Newton's method is powerful but has a cost: it requires evaluating both f(x) and f'(x) at every step. The secant method eliminates the derivative by approximating f'(xₙ) with a finite difference — the slope of the line connecting the two most recent iterates. Instead of the tangent line at xₙ, you draw a line through (xₙ₋₁, f(xₙ₋₁)) and (xₙ, f(xₙ)) — the secant line — and find where it crosses zero. This gives x_{n+1} = xₙ − f(xₙ) · (xₙ − xₙ₋₁) / (f(xₙ) − f(xₙ₋₁)).
A key structural difference from Newton's method is that the secant method requires two starting points x₀ and x₁, not one, because the finite difference needs two function evaluations to approximate the slope. At each step, you carry the two most recent iterates, discard the oldest, and compute the next. Each step costs one new function evaluation (the other point is already known), compared to Newton's one function evaluation plus one derivative evaluation. When derivatives are expensive to compute — or unavailable, as when f comes from a black-box simulation — this trade is attractive.
The convergence order of the secant method is approximately φ = (1 + √5)/2 ≈ 1.618, the golden ratio. This sits between linear convergence (order 1, like bisection) and Newton's quadratic convergence (order 2). The golden ratio emerges from the error recurrence: letting eₙ = xₙ − r be the error at step n, the secant method satisfies |e_{n+1}| ≈ C|eₙ||eₙ₋₁| for some constant C near the root. To find the order α such that |eₙ| ~ C'|eₙ₋₁|^α, substitute |eₙ| ~ |eₙ₋₁|^α into the recurrence: |eₙ₋₁|^α ≈ C|eₙ₋₁|^α · |eₙ₋₁| requires α = 1 + 1/α, giving α² = α + 1 — the defining equation of the golden ratio.

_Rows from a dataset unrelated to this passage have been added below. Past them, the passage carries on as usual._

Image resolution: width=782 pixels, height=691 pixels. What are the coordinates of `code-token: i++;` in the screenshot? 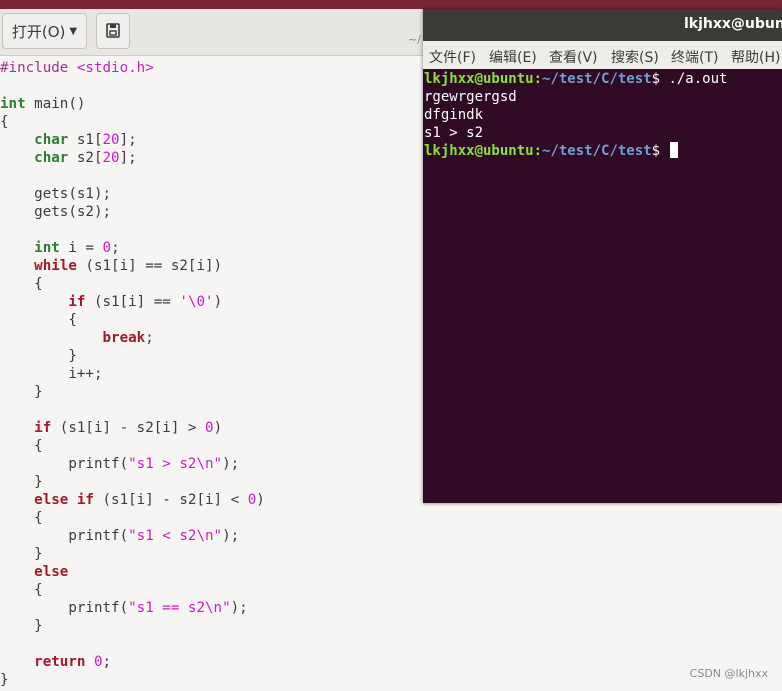 It's located at (52, 374).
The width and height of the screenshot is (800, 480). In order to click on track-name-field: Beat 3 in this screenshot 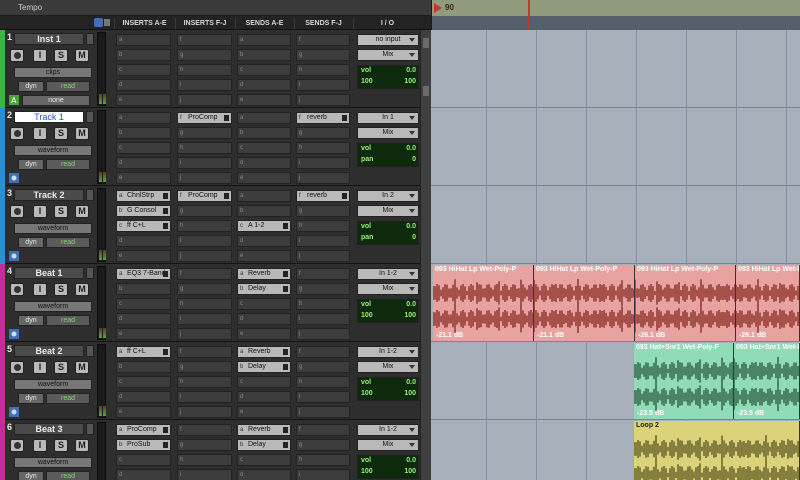, I will do `click(49, 429)`.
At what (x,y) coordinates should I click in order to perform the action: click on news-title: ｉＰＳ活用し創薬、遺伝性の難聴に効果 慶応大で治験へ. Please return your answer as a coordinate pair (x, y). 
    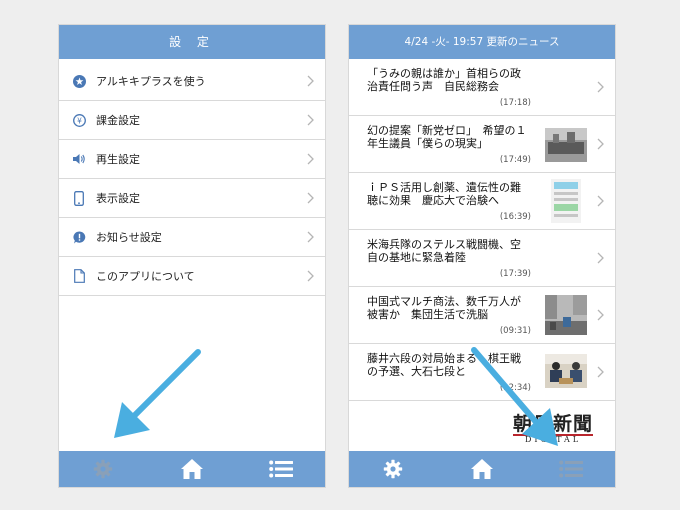
    Looking at the image, I should click on (444, 194).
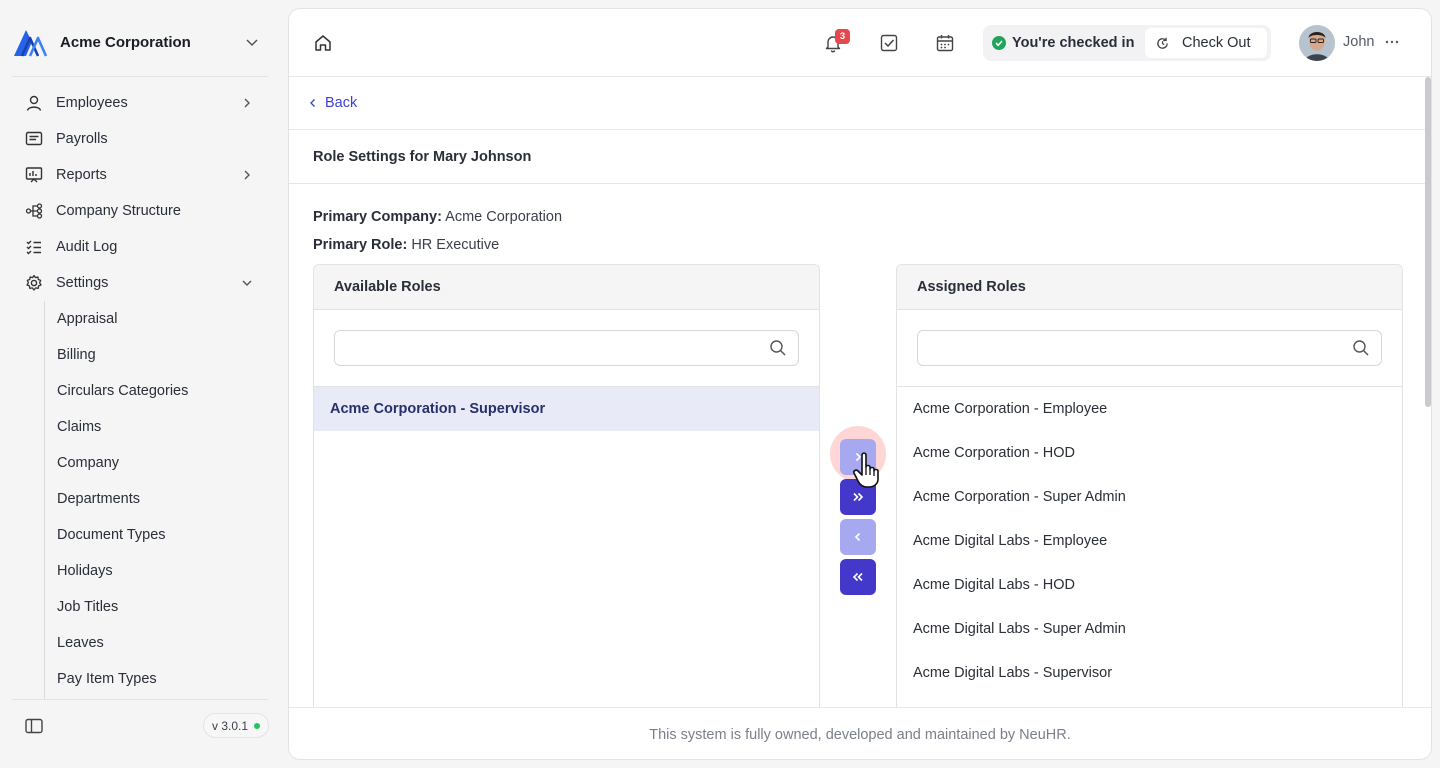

When should you choose the secant method over Newton's? Use the secant method when (1) computing f'(x) is significantly more expensive than computing f(x), (2) a closed-form derivative is unavailable, or (3) f is given only numerically. The trade-off is clear in terms of work per accuracy: Newton reaches 16-digit precision in roughly 5 iterations from a good start (quadratic convergence doubles the digits each step), while the secant method may need 7–8 iterations for the same accuracy. But if each derivative evaluation costs more than one function evaluation, the secant method's total computational cost can be lower. For functions where f and f' cost equally, Newton's is usually faster in practice.